■ EXERCISE AIM
Could you filter the material and copy every line where the word "Lizenz" occurs?

■ EXERCISE DATA
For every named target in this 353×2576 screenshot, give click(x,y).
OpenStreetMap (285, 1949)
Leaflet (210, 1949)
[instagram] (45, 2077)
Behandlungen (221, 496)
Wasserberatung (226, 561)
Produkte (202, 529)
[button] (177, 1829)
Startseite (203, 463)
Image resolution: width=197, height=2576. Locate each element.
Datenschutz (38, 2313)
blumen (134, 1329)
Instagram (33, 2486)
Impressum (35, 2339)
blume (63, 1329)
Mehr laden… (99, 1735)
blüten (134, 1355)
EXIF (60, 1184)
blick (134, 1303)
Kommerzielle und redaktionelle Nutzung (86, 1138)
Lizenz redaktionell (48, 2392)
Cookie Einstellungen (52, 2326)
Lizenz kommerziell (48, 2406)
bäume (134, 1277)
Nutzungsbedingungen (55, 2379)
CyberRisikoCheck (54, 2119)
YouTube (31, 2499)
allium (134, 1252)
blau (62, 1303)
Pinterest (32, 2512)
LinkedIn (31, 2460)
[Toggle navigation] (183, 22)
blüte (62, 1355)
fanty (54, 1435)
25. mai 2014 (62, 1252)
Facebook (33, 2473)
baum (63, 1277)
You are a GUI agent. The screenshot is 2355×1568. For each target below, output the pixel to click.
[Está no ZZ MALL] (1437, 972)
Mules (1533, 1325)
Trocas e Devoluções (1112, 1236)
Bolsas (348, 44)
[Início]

■ SOLUTION FOR THIS TASK
Lizenz redaktionell (48, 2392)
Lizenz kommerziell (48, 2406)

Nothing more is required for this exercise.